With respect to the estimated point of divergence between the CN and AD models, there is no longitudinal or cross-sectional MRI-based study literature over the lifetime with which to compare. However, our estimated point of divergence between models can be put into perspective with the detection of first AD signs in long follow-up longitudinal studies. First, prospective and longitudinal studies dedicated to autosomal dominant AD detected hippocampal atrophy up to 15 years before symptom onset10. Moreover, long follow-up population-based studies tracking cognition estimated that declines start from few years up to several decades before AD diagnosis82,83,84,85. Therefore, these results seem to confirm the presence of a long-lasting period of silence in AD, as discussed in86. Our models indicate that the age of 40 y is a critical period in the onset of the temporal lobe alteration. Midlife lifestyle factors such as diet20, physical activity87 and exposure to risk factors88 are associated with the risk of developing late life dementia; the life style factors of this critical period may specifically impact hippocampus leading to an increase vulnerability to dementia19. Consequently, exposure to risk factors (such as diabetes and smoking) occurring at this lifetime period should be considered in future studies to evaluate their implication in the early atrophy process.

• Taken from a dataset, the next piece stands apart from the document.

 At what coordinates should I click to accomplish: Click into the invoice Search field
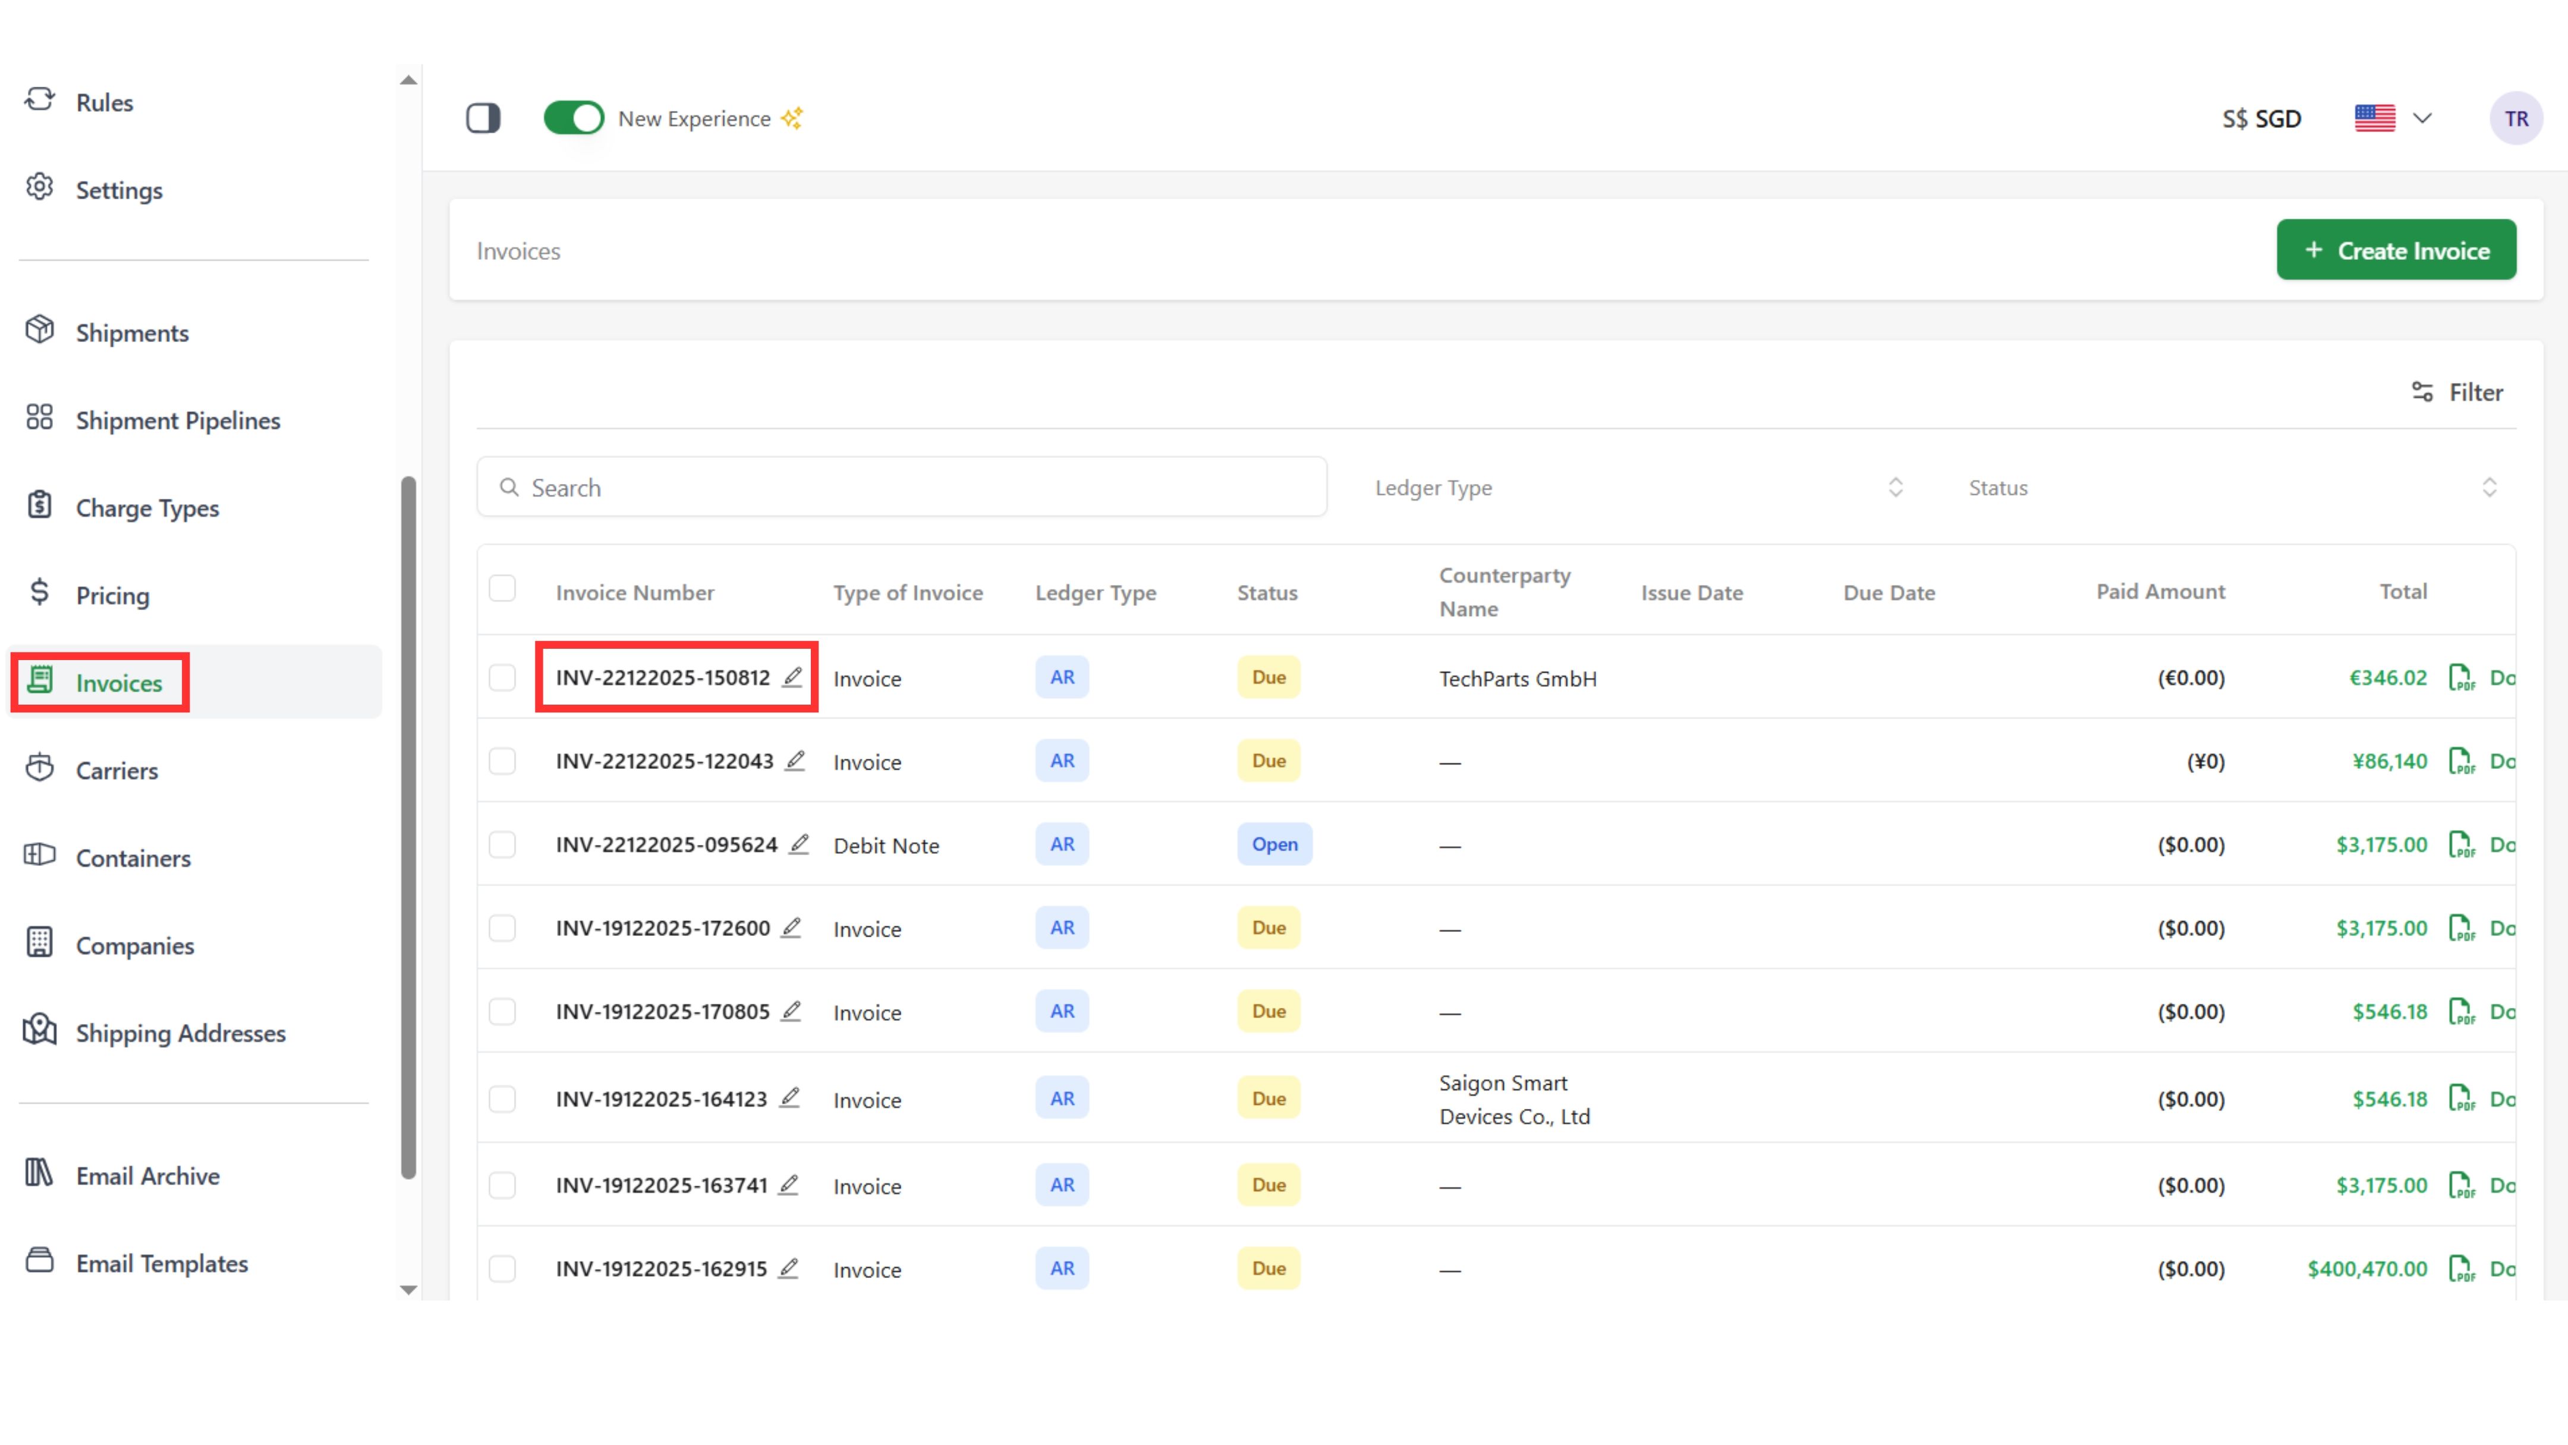pyautogui.click(x=901, y=488)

We also proposed a classification analysis in order to highlight the importance of considering lifespan trajectory when evaluating biomarker performance. While most of the studies dedicated to automatic patient classification present only a global accuracy, our experience shows that biomarker efficiency changes according to the period of life. Therefore, computer-aided diagnosis study should test the accuracy of the biomarker at different time points.

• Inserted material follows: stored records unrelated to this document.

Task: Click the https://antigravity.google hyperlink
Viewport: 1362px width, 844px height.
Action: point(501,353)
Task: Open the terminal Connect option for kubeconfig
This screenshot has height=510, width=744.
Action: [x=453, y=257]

Finally, our pathological model present three main limitations. First, we used normal control for the period [0–55] years. However, there is no alternative to simulate the AD model before 55 years. Second, by mixing AD and MCI subjects in the same model, we included false positive subjects in the pathological model since we do know that only a part of the MCI subjects will develop AD. However, we have also analyzed the AD and MCI models separately for the most relevant structures. Finally, in our model we consider that brain alteration caused by AD is a progressive and smooth phenomenon. The transition from CN to AD over the lifespan is viewed as a continuum. Such approach is not well-suited if brain modifications occurs suddenly. However, evidences such as slow accumulation of Amyloid-β3,22,23 or smooth and progressive atrophy of brain3,10 seem to assess that brain alterations occurs smoothly and progressively in AD.

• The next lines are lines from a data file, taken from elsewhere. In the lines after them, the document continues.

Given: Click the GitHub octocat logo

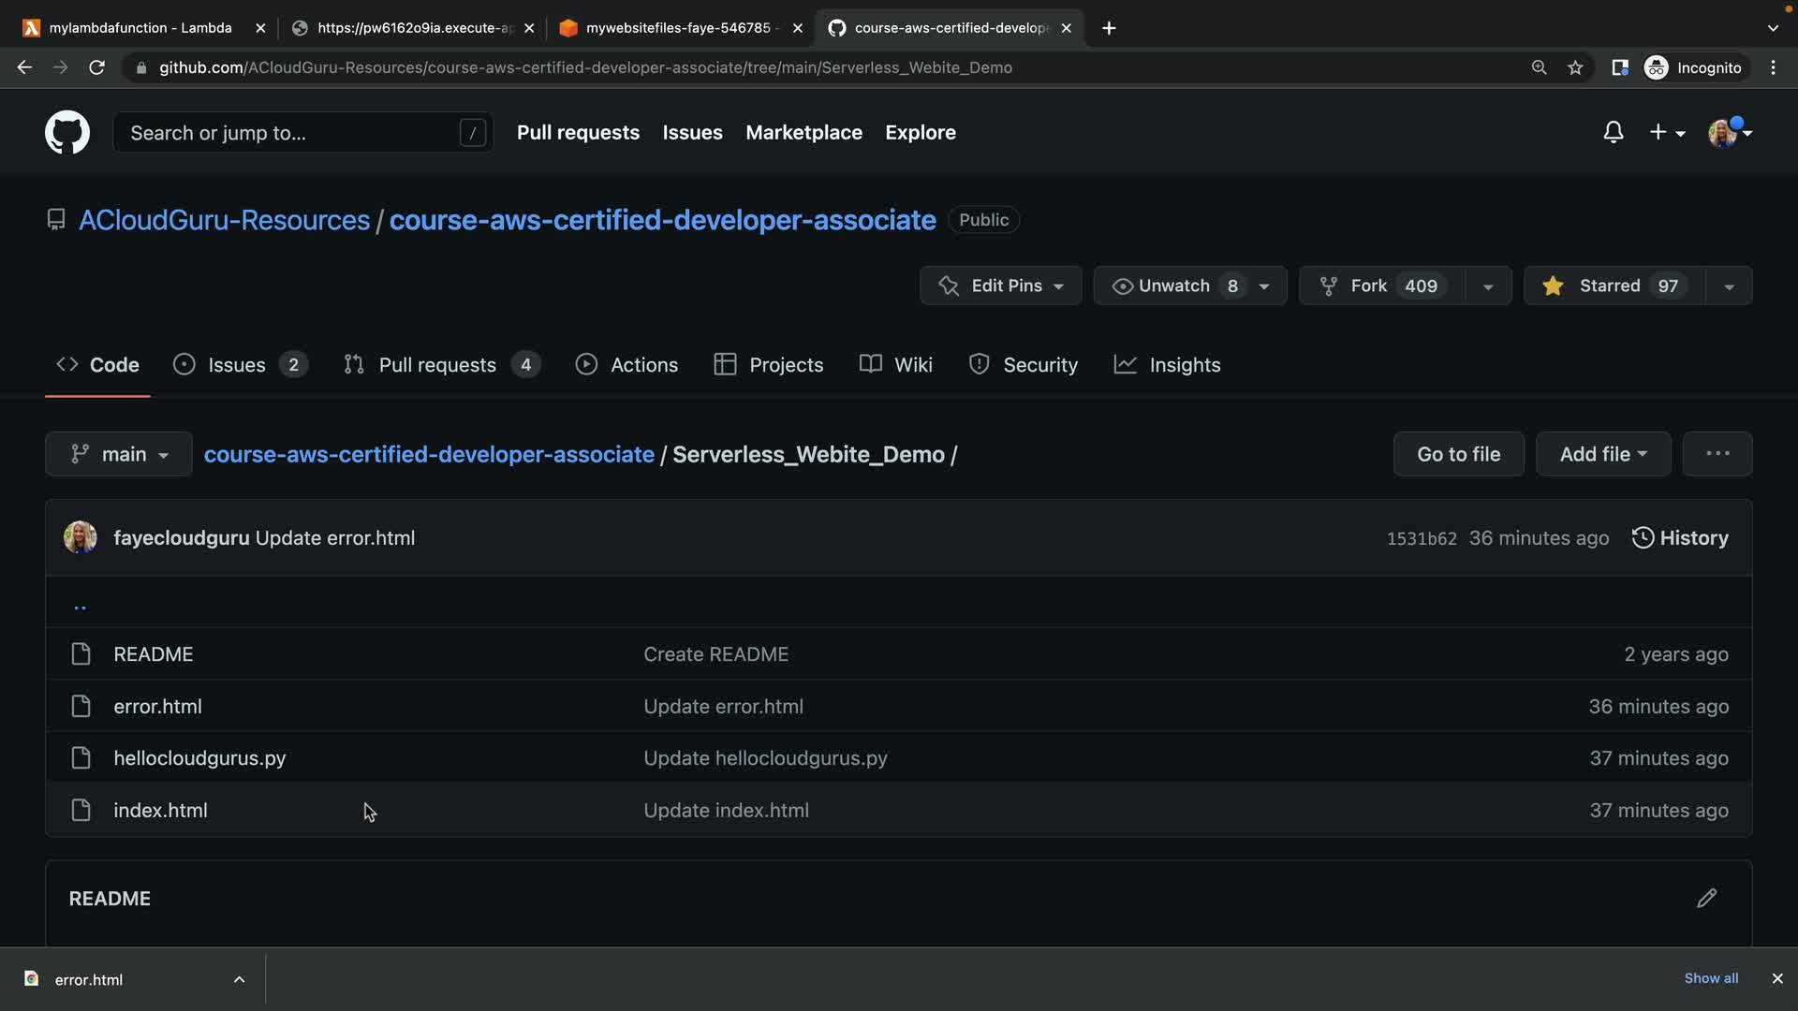Looking at the screenshot, I should click(x=67, y=132).
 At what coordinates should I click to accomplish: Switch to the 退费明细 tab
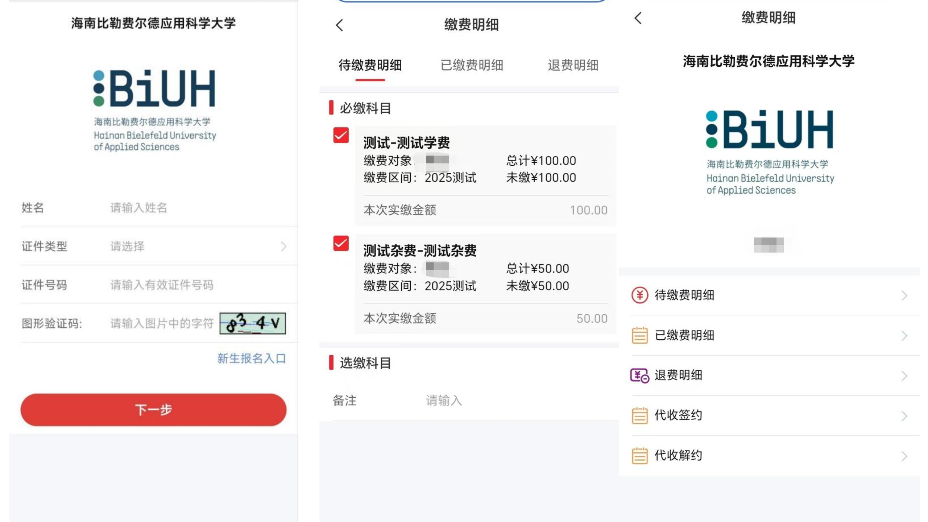[573, 65]
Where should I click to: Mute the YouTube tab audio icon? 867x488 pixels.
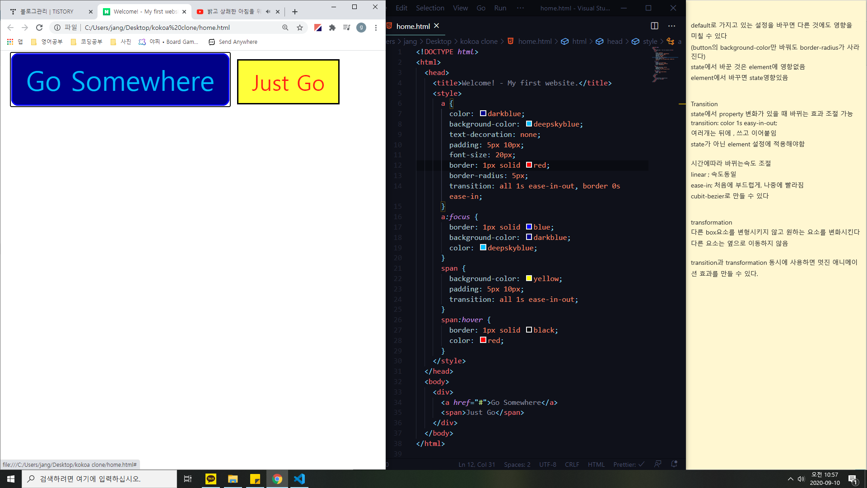268,12
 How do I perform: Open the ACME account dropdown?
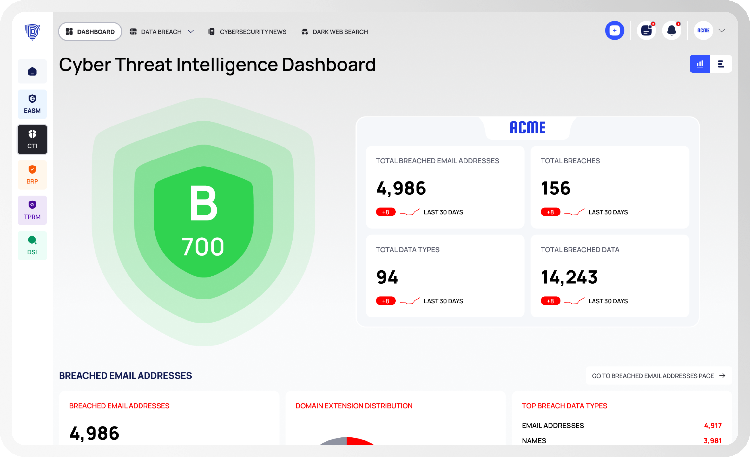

In this work, to analyze when AD brain model diverges from the cognitively normal model we build extrapolated lifespan models of AD brain structures by combining multiple large-scale databases. We found an early divergence of AD model from control model for hippocampus before 40 y followed by lateral ventricles and amygdala around 40 y. Moreover, we observed a similar abnormality evolution for the hippocampus and the amygdala. Finally, the model of ventricular enlargement shows that the volume of lateral ventricles reaches a peak of abnormality at 65 y before decreasing due to important enlargement in normal aging.